▶ **GIVEN TASK**
Reproduce the items below with "Instruction" renamed to "Command" throughout, leaving everything else unchanged. Omit the pictures from your output.

━━━━━ THE RECORDS ━━━━━

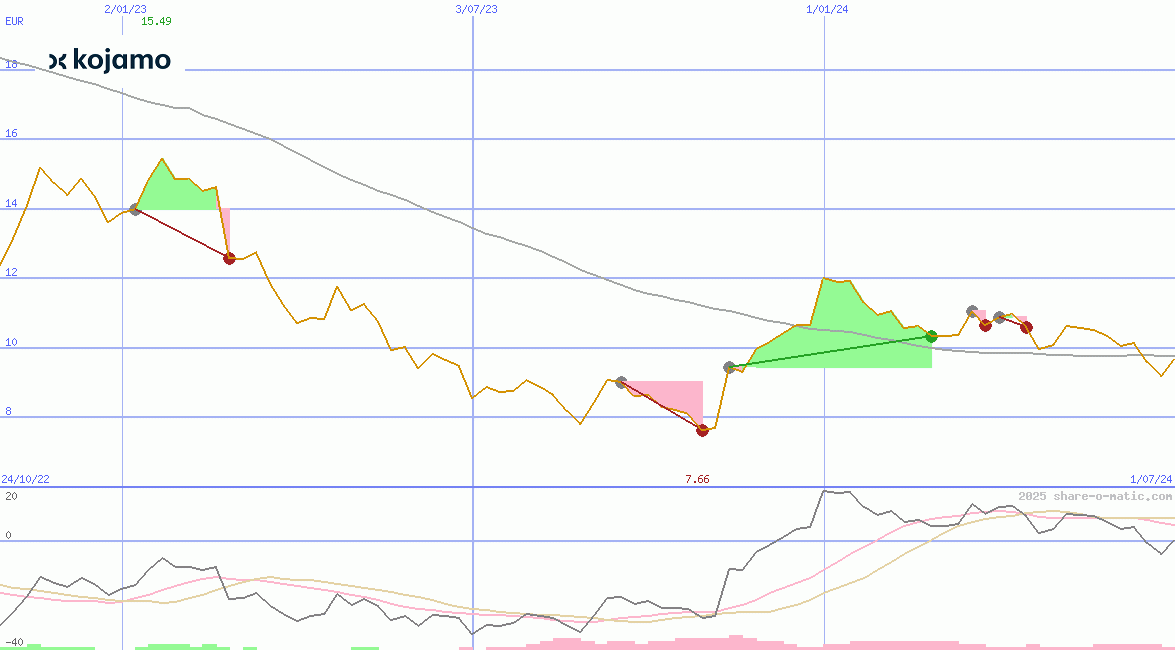The image size is (1175, 650).
Task: Click the first red exit marker near 12.5 EUR
Action: [x=229, y=258]

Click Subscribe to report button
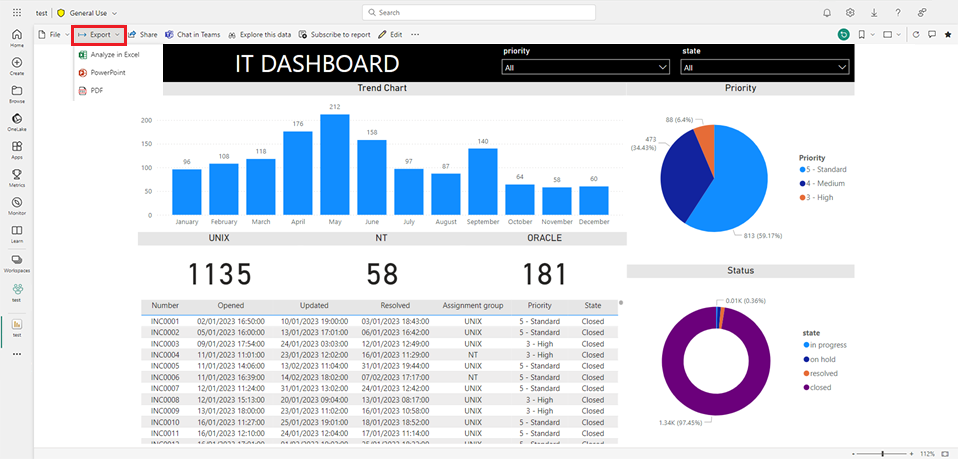click(334, 34)
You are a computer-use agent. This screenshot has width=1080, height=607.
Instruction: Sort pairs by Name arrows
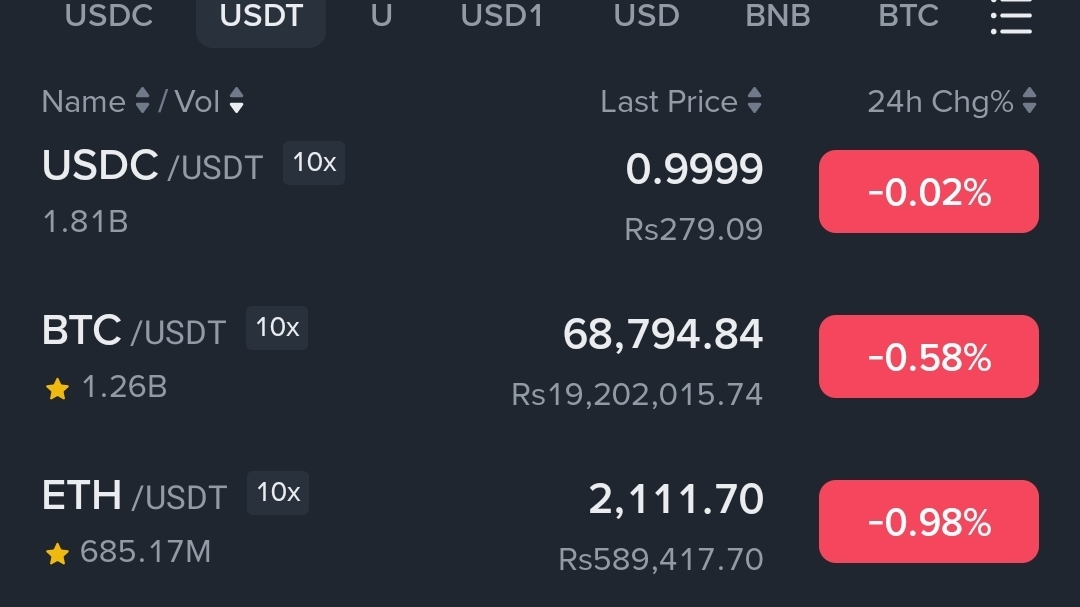click(142, 101)
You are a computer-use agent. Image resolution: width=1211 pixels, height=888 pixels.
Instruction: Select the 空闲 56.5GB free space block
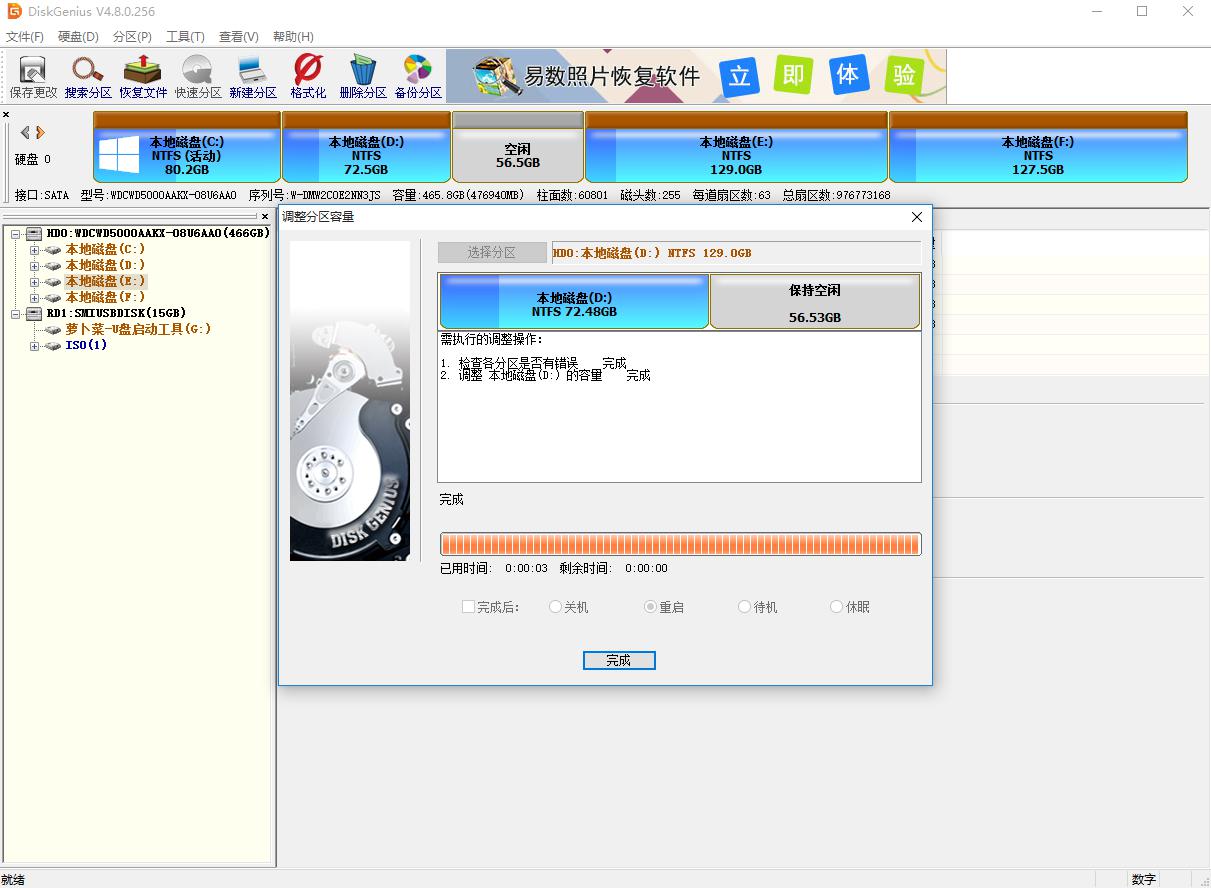(x=517, y=155)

━━━━━

▶ **CORRECT RESULT**
The image size is (1175, 650).
Task: Click the first red exit marker near 12.5 EUR
Action: [x=229, y=258]

Click Subscribe to report button
click(334, 34)
You are a computer-use agent. This screenshot has width=1080, height=607.
Command: Sort pairs by Name arrows
click(142, 101)
You are a computer-use agent. Image resolution: width=1211 pixels, height=888 pixels.
Command: Select the 空闲 56.5GB free space block
(x=517, y=155)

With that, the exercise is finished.